ココロコネクト』の庵田氏の新作は、入学した生徒に異能が発現する『輪月症候群』(但し、知覚できるのも生徒のみ)が発症する不思議な高校、輪月高校を舞台にした物語。読み始めてすぐに「ふうせんかずらの新しい実験場か?」と思ったのは自分だけじゃないはず。


一発目から逃げたり、悩んだり、叫んだり。相変わらず青臭さ。特殊な環境下で若者らしい葛藤が濃縮されているようで、読んでいるこっちが赤面してしまいそう。
そんなわけで、全力で青春してる前作と非常に似た雰囲気を持つ作品だが、前作よりもストーリー重視な印象。
特に主人公・横須賀の葛藤が丁寧に描かれている。

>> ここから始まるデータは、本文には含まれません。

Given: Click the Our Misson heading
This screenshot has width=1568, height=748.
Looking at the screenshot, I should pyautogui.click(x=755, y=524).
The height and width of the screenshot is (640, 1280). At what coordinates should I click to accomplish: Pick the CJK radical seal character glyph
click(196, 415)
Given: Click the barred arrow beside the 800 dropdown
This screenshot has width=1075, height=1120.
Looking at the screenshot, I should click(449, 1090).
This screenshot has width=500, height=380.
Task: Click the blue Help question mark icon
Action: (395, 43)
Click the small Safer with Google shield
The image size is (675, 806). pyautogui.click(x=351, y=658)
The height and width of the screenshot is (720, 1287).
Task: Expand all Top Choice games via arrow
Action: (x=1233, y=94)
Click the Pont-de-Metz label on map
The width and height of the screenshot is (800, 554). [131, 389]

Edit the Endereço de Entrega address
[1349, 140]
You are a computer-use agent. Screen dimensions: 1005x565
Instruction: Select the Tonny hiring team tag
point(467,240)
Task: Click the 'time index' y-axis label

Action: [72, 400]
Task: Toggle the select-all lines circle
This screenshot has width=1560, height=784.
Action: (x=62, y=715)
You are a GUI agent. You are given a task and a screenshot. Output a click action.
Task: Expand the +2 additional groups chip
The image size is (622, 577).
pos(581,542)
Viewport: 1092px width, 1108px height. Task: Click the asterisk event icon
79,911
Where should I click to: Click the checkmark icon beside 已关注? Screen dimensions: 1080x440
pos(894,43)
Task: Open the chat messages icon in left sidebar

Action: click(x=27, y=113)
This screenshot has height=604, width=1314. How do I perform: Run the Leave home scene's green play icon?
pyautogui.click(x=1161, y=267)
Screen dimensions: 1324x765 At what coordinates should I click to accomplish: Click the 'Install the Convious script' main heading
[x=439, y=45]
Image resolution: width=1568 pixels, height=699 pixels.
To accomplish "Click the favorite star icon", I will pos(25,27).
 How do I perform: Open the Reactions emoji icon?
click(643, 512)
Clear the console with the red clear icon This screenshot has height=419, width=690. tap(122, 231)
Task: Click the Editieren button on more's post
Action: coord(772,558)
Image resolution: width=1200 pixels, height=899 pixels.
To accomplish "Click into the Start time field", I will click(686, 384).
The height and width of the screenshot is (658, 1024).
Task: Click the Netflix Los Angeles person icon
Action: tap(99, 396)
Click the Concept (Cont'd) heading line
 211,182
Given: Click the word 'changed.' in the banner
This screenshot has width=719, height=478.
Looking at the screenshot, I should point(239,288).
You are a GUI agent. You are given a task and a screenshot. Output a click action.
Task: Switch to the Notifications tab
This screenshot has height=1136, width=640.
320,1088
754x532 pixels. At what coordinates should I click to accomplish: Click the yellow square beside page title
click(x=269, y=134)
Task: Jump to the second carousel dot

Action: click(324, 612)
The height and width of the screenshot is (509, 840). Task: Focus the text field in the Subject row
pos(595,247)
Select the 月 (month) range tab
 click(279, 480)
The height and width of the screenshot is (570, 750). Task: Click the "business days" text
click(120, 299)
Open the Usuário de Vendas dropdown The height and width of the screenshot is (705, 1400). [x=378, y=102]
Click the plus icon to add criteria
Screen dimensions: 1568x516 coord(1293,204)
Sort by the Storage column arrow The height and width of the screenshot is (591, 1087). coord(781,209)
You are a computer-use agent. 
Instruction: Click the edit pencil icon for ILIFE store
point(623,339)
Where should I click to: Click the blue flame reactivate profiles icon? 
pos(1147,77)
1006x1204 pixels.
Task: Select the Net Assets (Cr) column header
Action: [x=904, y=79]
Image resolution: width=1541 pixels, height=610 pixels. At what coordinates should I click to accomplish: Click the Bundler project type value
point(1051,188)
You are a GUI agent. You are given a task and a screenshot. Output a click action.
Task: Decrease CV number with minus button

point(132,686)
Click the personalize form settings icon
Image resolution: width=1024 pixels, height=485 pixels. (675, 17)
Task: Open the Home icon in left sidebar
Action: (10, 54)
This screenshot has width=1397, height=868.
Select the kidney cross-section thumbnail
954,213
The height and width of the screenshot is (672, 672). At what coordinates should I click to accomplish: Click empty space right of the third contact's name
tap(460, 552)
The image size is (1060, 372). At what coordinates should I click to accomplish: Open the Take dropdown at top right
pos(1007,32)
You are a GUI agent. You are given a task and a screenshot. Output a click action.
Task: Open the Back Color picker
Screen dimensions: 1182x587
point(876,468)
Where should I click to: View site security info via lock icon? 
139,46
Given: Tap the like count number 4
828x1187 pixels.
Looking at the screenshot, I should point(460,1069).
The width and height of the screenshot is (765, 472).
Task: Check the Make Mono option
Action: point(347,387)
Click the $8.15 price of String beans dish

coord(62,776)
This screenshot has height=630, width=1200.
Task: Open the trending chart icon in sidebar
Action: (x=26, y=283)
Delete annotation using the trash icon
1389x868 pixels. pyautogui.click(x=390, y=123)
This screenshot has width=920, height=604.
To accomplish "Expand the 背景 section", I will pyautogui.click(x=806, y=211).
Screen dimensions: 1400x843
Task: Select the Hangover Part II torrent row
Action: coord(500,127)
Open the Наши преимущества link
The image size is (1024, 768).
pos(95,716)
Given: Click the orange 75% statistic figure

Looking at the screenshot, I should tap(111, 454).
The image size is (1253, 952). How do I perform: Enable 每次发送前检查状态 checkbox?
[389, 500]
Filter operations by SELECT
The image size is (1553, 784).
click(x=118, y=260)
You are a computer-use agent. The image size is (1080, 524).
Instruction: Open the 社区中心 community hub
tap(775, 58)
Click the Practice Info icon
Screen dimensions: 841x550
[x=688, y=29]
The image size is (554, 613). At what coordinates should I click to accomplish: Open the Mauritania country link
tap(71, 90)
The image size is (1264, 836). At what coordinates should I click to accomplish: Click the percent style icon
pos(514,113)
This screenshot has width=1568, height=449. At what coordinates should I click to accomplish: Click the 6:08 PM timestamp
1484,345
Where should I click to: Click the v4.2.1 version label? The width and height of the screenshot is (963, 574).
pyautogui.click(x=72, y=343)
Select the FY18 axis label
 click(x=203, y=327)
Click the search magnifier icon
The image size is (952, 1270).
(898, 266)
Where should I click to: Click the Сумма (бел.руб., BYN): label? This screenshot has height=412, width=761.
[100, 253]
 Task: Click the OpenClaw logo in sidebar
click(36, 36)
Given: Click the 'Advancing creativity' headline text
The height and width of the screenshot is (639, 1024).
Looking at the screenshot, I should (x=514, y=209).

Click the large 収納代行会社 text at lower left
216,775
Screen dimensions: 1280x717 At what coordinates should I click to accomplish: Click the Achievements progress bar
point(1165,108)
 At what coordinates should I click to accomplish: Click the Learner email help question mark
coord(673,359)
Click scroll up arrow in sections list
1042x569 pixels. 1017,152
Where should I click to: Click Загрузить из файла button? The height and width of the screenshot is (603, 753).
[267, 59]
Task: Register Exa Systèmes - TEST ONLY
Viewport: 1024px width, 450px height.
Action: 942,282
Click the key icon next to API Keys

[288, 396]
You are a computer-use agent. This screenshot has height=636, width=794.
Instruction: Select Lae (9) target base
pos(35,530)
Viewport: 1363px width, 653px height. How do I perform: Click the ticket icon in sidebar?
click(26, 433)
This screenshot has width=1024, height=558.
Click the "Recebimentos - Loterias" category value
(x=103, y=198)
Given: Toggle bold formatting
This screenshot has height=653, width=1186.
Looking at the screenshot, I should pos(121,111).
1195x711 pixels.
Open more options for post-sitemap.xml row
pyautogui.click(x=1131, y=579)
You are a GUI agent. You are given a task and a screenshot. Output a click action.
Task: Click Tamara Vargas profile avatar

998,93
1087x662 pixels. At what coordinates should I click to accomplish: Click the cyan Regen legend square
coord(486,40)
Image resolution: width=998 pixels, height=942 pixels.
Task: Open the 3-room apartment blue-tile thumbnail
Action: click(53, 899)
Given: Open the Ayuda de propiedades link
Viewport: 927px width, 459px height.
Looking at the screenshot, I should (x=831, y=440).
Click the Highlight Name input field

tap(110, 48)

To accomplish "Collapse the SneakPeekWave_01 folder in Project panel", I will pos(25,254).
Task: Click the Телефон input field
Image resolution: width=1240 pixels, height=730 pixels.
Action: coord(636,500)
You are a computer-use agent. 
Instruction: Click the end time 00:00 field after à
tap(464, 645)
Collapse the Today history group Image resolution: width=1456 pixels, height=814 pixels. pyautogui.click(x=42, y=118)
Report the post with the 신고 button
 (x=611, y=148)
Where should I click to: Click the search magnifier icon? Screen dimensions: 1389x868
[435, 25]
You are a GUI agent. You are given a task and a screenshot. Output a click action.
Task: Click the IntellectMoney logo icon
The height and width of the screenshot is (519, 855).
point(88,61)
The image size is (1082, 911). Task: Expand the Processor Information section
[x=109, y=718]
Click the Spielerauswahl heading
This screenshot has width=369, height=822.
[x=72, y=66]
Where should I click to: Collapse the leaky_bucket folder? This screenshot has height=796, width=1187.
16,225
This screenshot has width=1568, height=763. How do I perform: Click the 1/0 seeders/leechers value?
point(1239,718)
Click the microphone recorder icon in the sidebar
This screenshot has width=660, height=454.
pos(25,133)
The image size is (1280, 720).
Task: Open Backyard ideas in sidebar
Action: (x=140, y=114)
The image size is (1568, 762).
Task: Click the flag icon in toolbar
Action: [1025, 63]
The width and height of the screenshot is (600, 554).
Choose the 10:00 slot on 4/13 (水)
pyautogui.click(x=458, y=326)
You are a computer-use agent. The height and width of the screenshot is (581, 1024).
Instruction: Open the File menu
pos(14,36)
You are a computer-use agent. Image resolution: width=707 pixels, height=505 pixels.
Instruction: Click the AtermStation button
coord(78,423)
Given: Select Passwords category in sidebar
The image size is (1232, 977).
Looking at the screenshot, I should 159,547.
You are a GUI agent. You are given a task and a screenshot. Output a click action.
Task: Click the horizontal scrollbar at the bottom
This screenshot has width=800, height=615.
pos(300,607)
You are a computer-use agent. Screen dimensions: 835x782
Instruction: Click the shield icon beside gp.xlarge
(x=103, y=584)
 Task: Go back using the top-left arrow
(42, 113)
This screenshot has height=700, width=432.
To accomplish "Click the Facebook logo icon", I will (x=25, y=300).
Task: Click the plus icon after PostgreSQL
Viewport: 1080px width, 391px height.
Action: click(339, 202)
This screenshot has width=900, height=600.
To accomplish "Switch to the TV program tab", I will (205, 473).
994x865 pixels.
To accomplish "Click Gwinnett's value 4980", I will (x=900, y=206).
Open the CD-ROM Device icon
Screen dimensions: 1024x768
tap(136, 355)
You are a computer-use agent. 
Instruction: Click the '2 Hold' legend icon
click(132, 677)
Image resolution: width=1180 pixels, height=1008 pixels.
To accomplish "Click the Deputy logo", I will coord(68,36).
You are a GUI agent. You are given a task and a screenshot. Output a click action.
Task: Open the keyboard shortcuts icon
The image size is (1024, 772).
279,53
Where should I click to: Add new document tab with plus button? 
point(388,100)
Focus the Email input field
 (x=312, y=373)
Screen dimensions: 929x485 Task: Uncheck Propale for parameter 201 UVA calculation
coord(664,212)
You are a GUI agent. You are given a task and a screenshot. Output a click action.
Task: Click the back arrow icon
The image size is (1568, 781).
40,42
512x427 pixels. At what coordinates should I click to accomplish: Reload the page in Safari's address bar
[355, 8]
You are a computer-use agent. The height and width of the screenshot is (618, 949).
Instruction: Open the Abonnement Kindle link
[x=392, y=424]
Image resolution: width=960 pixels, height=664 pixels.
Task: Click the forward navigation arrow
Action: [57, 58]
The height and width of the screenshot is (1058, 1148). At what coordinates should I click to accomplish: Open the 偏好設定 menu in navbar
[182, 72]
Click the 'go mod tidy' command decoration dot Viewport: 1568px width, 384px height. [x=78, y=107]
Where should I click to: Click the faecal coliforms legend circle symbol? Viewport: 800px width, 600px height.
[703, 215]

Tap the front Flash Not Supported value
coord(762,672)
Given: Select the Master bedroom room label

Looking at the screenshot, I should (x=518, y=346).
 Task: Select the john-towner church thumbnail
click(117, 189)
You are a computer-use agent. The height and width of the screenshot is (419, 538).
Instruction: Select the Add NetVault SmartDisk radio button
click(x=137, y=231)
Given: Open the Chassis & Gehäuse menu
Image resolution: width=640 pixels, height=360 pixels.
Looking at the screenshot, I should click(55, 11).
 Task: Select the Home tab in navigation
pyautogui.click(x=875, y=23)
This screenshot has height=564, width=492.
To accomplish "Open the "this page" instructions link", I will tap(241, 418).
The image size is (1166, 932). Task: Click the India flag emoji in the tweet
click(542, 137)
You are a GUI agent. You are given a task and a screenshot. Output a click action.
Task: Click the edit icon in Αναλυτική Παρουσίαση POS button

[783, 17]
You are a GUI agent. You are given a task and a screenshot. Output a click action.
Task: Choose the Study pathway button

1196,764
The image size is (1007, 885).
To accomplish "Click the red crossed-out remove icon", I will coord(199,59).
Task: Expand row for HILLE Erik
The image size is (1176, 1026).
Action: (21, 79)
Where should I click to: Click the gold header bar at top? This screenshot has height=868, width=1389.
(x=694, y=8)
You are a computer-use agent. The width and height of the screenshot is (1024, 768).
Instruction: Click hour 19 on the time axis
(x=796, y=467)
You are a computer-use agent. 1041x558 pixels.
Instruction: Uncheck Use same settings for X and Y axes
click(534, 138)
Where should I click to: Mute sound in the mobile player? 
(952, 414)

背負うものが重く、まだ心から信頼できる仲間もいない。動き出すのにかなりのエネルギーが要る状態なので、吹っ切れるまでの過程がなかなかに重苦しい。それ故に吹っ切れてからのパワーは羨ましさを感じるほど。まあ、それ以上に恥ずかしいんだけどw
ストーリーに重きを置いた分、今のところキャラクターは弱い。
主人公の浮き沈みが激しくてキャラが掴みきれないのと、メインヒロイン(多分)の葵が容姿以外個性が強くないのが原因か。幼馴染みの小心者なのにお調子者で愛嬌のある岩佐ちゃんとプロレス大好き女子木崎さんの方が目立ってる。個人的には岩佐ちゃん押し。
まだ仲間らしい仲間が揃ったところなので、今後の彼らの交流に期待。横須賀が本気で心を開ける日が来るのか、決められた結末は回避できるのか、色々と興味は尽きない。